## What the task asks
Reproduce only the listing lines starting with the line that contains "Where should I click to: Click the reply" and going on through the line that contains "Hide the 'Type", renaming "checkbox" as "check box" and leaving all else unchanged.

## Record set
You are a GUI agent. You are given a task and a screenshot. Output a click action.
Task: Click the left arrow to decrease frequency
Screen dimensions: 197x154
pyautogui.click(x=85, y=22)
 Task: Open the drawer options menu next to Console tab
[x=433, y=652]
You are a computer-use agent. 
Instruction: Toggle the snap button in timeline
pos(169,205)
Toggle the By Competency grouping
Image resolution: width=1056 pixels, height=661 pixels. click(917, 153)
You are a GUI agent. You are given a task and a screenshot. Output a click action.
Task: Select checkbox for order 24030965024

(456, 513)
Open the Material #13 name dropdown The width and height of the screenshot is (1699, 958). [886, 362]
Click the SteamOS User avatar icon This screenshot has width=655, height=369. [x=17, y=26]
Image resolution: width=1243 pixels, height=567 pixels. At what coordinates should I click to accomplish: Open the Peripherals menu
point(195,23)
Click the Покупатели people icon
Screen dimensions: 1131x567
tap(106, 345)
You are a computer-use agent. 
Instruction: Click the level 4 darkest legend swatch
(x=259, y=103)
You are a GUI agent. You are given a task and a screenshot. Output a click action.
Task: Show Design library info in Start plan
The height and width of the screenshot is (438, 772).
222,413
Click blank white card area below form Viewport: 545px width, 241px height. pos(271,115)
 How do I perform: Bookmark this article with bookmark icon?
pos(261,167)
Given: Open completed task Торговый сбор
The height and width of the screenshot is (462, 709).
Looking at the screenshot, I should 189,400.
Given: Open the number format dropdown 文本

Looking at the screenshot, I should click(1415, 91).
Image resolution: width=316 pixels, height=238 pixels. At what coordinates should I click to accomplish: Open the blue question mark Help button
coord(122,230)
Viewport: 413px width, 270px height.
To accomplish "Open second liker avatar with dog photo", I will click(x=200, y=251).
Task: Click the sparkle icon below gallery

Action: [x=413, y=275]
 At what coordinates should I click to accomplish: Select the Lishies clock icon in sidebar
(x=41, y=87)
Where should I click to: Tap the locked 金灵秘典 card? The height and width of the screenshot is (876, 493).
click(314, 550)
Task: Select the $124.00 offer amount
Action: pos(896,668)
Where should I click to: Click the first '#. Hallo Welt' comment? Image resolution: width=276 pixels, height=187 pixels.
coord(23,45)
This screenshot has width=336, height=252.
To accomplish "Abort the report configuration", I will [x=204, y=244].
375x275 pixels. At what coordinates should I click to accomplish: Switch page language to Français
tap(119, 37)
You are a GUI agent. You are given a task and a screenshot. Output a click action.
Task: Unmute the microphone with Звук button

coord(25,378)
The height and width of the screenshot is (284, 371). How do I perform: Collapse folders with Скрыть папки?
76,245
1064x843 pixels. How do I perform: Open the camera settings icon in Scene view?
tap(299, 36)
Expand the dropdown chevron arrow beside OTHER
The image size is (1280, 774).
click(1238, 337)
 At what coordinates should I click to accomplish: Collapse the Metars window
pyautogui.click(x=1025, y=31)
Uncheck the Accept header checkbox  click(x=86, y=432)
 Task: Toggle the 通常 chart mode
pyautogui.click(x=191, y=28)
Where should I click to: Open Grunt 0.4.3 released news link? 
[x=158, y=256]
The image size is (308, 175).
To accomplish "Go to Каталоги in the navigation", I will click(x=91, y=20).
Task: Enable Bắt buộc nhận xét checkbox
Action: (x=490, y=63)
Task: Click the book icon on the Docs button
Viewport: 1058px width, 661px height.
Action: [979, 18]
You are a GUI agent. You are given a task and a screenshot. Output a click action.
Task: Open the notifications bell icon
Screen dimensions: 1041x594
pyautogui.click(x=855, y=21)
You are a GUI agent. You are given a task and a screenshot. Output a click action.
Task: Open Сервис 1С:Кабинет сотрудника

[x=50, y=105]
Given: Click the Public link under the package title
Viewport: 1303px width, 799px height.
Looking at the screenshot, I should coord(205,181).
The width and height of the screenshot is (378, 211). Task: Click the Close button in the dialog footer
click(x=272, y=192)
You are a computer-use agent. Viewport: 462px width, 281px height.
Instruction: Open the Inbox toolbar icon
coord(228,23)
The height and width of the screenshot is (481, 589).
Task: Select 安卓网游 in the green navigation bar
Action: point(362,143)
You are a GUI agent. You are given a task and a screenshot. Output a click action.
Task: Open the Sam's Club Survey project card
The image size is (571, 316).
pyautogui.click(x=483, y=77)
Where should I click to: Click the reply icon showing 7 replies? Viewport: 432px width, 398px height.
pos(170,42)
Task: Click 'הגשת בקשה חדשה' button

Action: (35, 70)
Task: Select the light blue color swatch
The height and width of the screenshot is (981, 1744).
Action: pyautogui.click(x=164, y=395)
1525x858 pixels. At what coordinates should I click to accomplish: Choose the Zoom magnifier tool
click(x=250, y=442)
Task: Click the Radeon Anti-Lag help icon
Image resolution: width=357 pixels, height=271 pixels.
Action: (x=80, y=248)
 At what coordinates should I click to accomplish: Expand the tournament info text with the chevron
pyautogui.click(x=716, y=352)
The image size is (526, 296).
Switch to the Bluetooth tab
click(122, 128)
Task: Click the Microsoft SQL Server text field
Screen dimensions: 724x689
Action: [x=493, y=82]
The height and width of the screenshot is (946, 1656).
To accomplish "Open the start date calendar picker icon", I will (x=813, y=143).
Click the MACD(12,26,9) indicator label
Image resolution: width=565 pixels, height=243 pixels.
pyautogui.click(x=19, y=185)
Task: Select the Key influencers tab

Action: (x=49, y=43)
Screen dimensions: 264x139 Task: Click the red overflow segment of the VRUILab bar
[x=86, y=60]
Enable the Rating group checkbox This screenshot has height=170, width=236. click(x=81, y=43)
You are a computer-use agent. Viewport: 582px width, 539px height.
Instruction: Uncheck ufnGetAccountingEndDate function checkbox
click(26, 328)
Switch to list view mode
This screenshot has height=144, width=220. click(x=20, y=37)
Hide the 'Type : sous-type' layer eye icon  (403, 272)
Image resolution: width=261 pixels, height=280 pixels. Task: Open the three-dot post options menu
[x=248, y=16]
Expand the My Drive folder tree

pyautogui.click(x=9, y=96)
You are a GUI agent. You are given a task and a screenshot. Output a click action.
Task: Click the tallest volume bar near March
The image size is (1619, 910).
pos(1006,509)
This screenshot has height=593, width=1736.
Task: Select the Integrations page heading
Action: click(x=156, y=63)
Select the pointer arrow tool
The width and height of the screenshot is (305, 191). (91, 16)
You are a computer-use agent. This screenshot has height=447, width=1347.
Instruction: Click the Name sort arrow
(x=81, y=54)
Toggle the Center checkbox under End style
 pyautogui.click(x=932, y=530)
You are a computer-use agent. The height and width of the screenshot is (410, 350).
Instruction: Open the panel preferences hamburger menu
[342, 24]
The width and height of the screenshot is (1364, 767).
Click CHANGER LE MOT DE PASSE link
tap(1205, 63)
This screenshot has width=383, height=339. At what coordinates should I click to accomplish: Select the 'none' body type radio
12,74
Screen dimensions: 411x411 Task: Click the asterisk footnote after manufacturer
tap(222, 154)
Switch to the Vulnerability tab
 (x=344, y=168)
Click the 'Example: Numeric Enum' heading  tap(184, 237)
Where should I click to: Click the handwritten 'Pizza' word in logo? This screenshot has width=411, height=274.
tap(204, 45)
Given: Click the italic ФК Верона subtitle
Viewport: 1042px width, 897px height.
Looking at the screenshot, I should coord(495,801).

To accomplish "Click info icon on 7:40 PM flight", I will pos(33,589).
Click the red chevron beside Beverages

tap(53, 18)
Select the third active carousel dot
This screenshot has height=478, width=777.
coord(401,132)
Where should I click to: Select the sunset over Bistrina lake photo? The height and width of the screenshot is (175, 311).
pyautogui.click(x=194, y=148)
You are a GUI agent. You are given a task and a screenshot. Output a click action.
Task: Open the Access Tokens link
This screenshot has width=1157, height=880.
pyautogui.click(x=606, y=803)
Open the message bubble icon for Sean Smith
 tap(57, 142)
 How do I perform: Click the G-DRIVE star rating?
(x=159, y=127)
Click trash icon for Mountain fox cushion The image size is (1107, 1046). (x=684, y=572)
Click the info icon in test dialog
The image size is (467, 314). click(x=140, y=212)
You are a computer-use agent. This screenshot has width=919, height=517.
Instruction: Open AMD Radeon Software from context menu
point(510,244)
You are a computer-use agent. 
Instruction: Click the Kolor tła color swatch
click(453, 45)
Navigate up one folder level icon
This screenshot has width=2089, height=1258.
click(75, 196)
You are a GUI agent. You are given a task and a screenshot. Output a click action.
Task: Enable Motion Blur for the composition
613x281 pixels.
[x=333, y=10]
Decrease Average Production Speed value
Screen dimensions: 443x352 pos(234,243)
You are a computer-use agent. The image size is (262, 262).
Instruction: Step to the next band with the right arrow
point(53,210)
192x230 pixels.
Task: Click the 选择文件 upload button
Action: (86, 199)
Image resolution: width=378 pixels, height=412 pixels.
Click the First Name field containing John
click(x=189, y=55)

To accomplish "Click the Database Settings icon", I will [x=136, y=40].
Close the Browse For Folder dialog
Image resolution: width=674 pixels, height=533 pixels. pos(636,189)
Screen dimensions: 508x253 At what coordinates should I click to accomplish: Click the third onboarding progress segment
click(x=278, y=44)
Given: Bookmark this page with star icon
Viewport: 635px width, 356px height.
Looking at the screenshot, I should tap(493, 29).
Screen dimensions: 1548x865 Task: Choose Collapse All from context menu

## Finished exercise
Where should I click to: Click the reply icon showing 7 replies? Viewport: 432px width, 398px height.
pos(170,42)
Task: Click 'הגשת בקשה חדשה' button

Action: (35, 70)
Task: Select the light blue color swatch
The height and width of the screenshot is (981, 1744).
Action: pyautogui.click(x=164, y=395)
1525x858 pixels. At what coordinates should I click to accomplish: Choose the Zoom magnifier tool
click(x=250, y=442)
Task: Click the Radeon Anti-Lag help icon
Image resolution: width=357 pixels, height=271 pixels.
Action: (x=80, y=248)
 At what coordinates should I click to accomplish: Expand the tournament info text with the chevron
pyautogui.click(x=716, y=352)
The image size is (526, 296).
Switch to the Bluetooth tab
click(122, 128)
Task: Click the Microsoft SQL Server text field
Screen dimensions: 724x689
Action: [x=493, y=82]
The height and width of the screenshot is (946, 1656).
To accomplish "Open the start date calendar picker icon", I will (x=813, y=143).
Click the MACD(12,26,9) indicator label
Image resolution: width=565 pixels, height=243 pixels.
pyautogui.click(x=19, y=185)
Task: Select the Key influencers tab

Action: (x=49, y=43)
Screen dimensions: 264x139 Task: Click the red overflow segment of the VRUILab bar
[x=86, y=60]
Enable the Rating group check box This screenshot has height=170, width=236. click(x=81, y=43)
You are a computer-use agent. Viewport: 582px width, 539px height.
Instruction: Uncheck ufnGetAccountingEndDate function check box
click(26, 328)
Switch to list view mode
This screenshot has height=144, width=220. click(x=20, y=37)
Hide the 'Type : sous-type' layer eye icon  (403, 272)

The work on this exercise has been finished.